About this exercise: After locating the line that contains "Given: Select the" in the material below, copy that line and each one following it, exactly, up to the last line. Pictures stay out.

Task input:
★ ★ ★ ★ ★ ★ ★

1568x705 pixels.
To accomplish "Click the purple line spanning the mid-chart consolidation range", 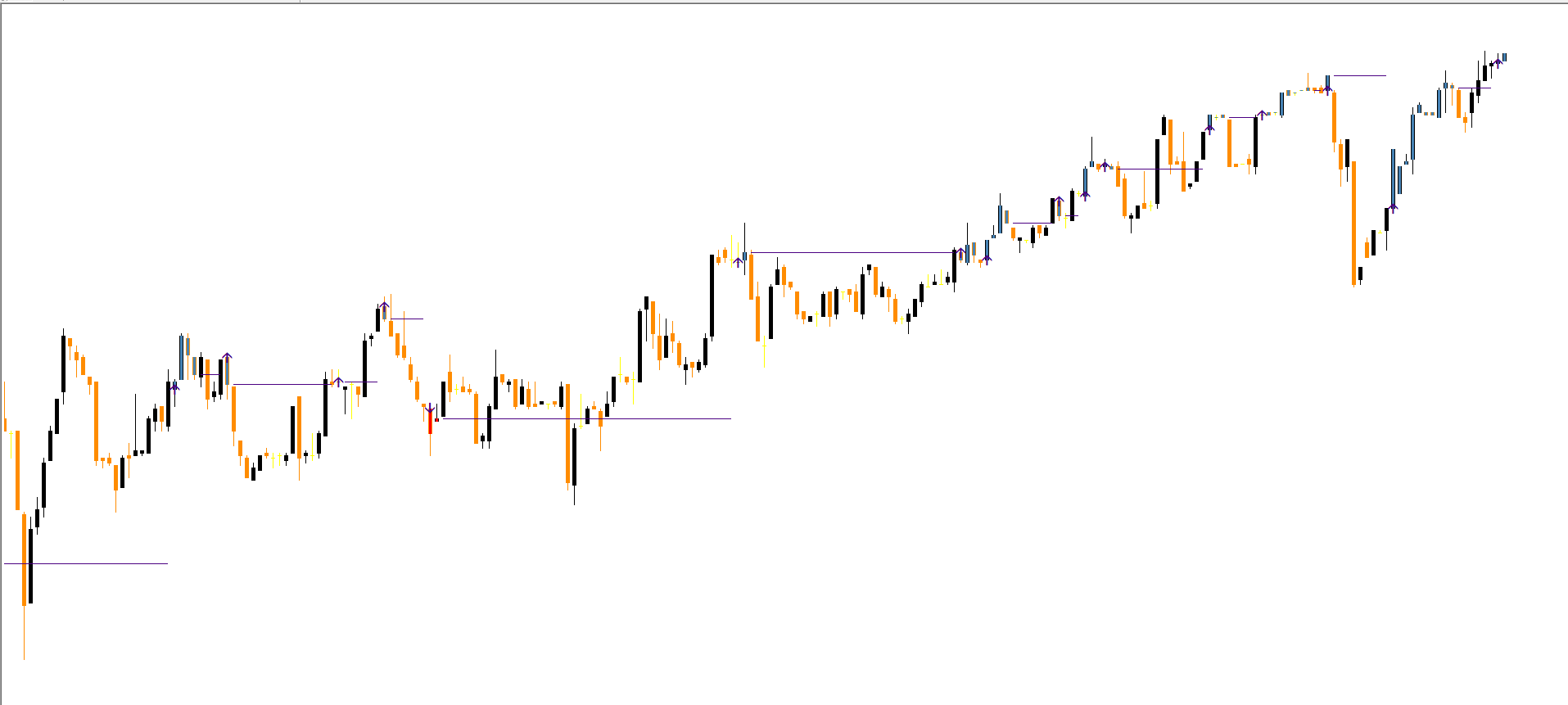I will pos(852,252).
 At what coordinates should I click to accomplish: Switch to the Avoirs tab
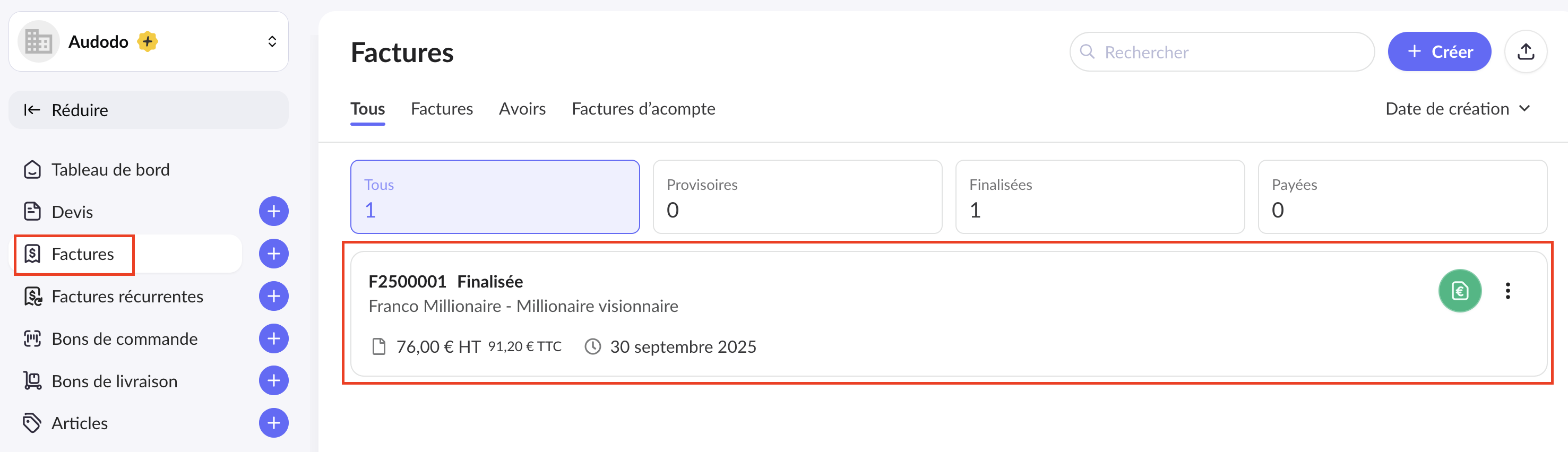[522, 109]
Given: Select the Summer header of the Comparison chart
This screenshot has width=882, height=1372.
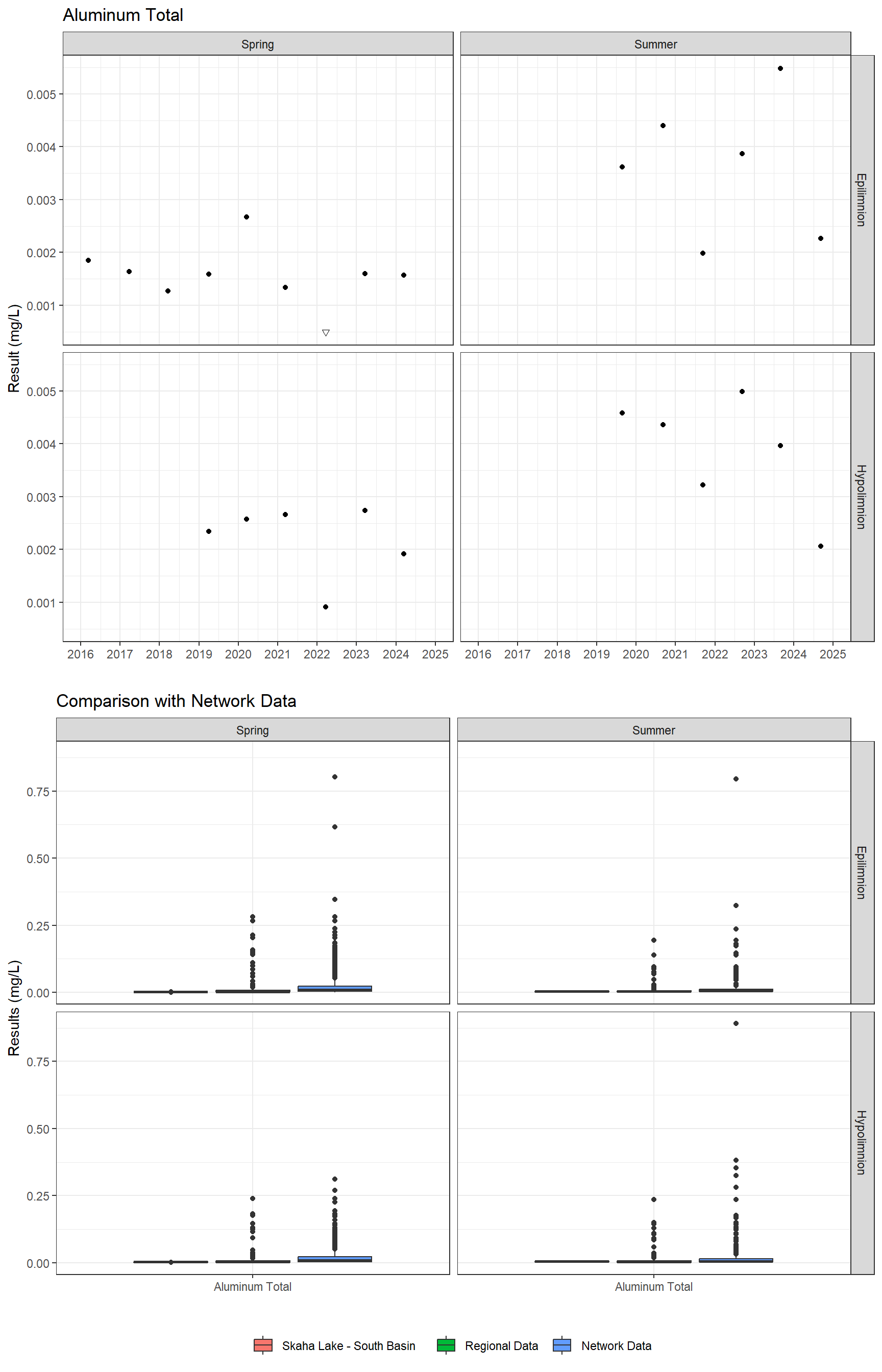Looking at the screenshot, I should click(653, 730).
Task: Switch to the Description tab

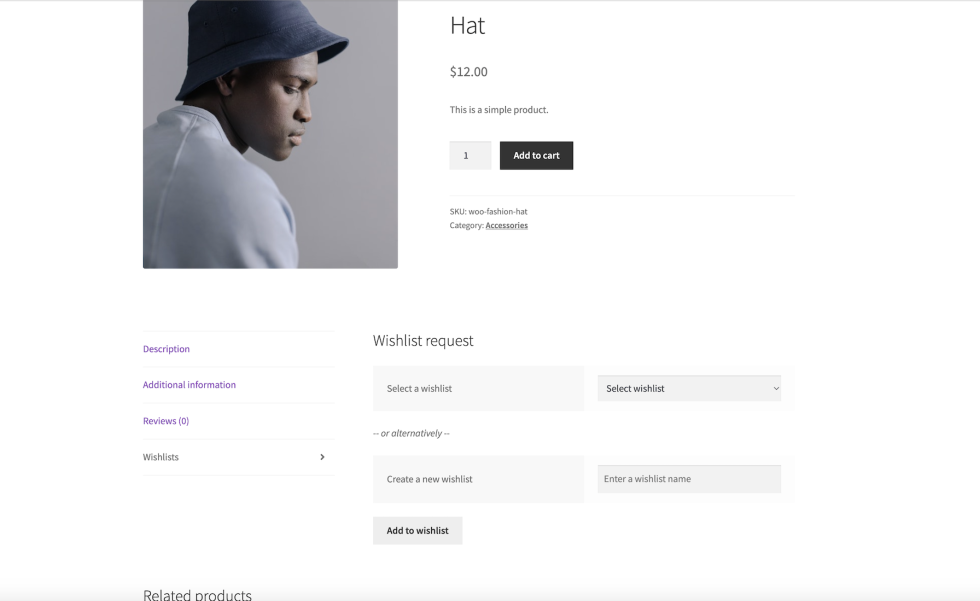Action: [x=166, y=349]
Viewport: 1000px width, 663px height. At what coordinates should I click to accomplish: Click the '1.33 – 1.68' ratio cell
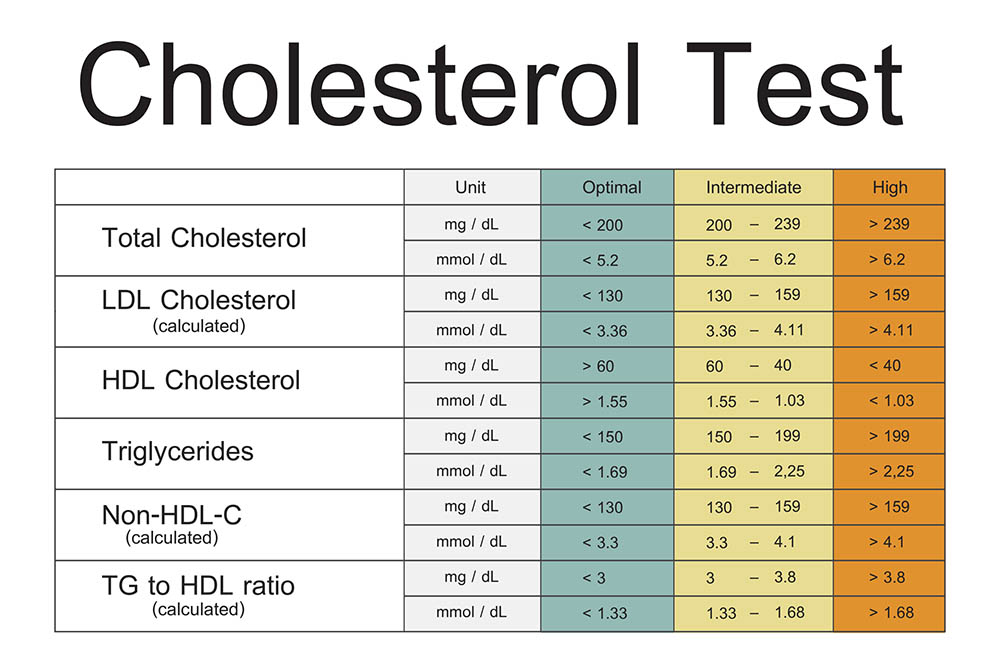click(753, 612)
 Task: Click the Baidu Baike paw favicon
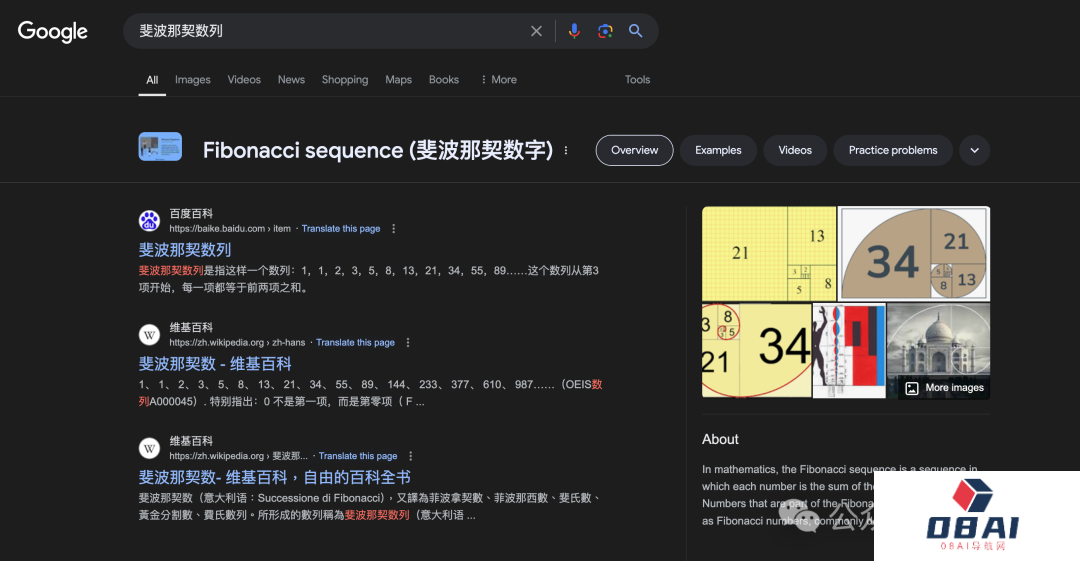149,221
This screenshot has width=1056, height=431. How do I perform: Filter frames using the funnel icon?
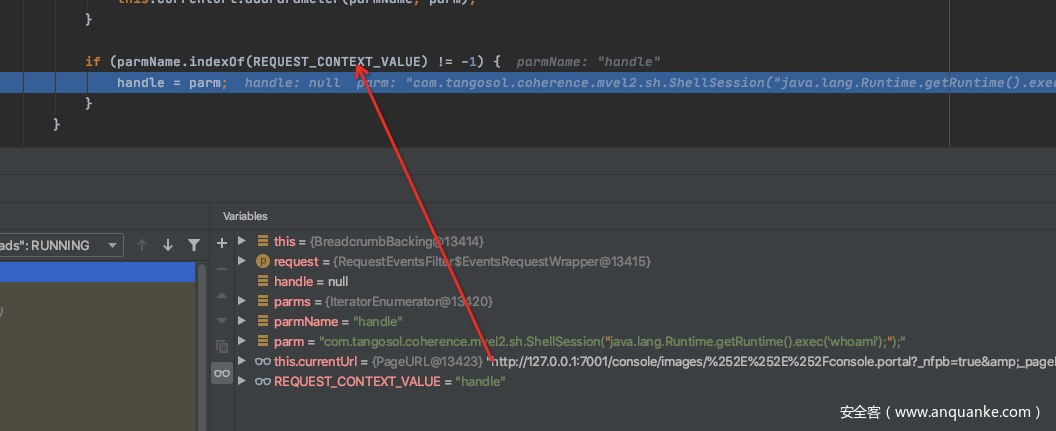point(194,245)
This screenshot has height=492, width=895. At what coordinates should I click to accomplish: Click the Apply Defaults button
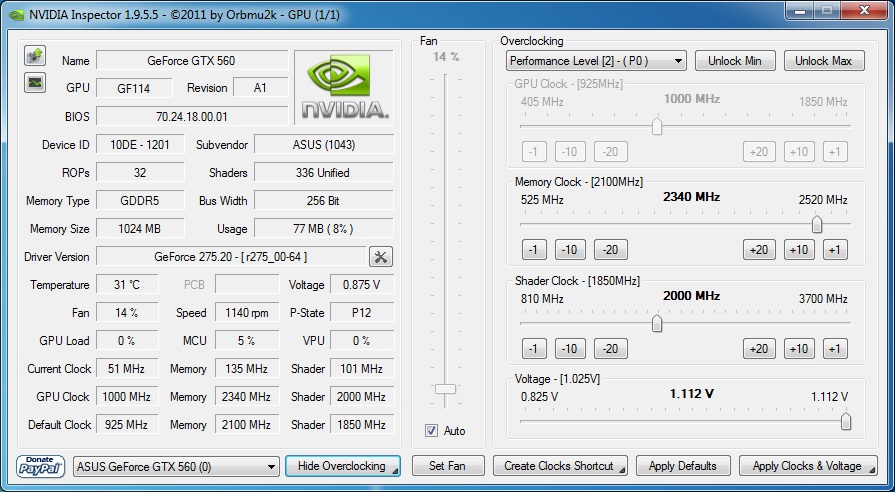tap(682, 466)
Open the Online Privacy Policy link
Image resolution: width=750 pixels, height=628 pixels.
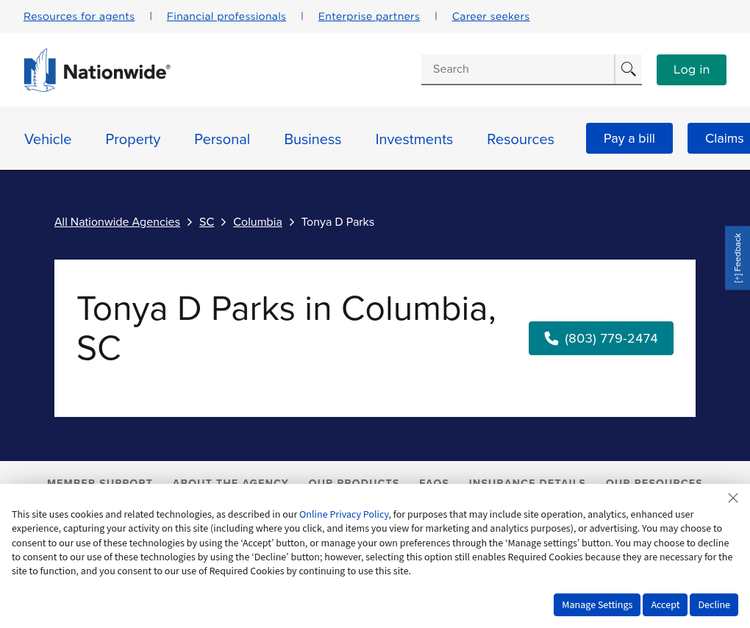344,514
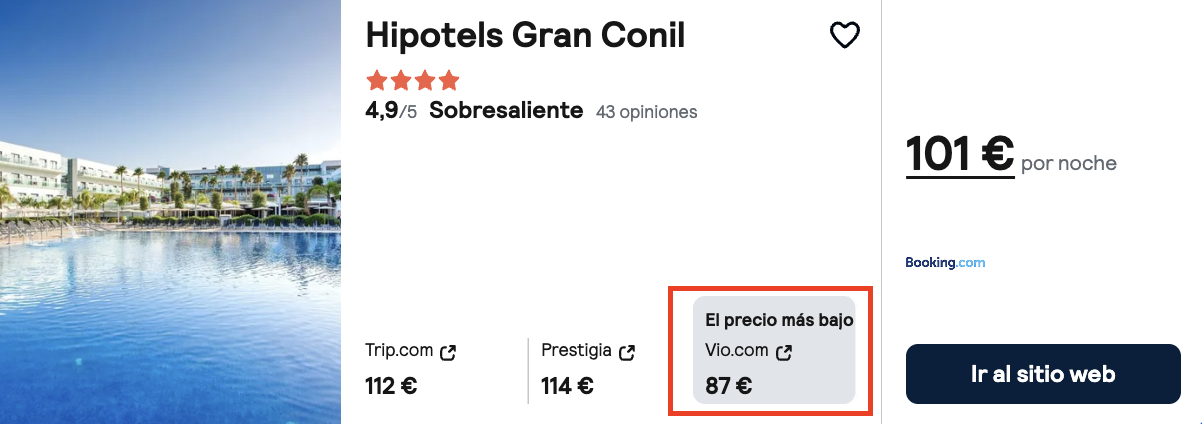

★ ★ ★ ★ ★ ★ ★

Result for this task:
Given: Select the Summer header of the Comparison chart
This screenshot has width=882, height=1372.
Looking at the screenshot, I should click(653, 730).
Task: Switch to the Description tab

Action: [x=166, y=349]
Viewport: 1000px width, 663px height. At what coordinates should I click to accomplish: Click the '1.33 – 1.68' ratio cell
click(753, 612)
 Task: Click the Baidu Baike paw favicon
149,221
This screenshot has width=1056, height=431. How do I perform: Filter frames using the funnel icon?
point(194,245)
This screenshot has height=492, width=895. At what coordinates should I click to accomplish: Click the Apply Defaults button
tap(682, 466)
Open the Online Privacy Policy link
Image resolution: width=750 pixels, height=628 pixels.
344,514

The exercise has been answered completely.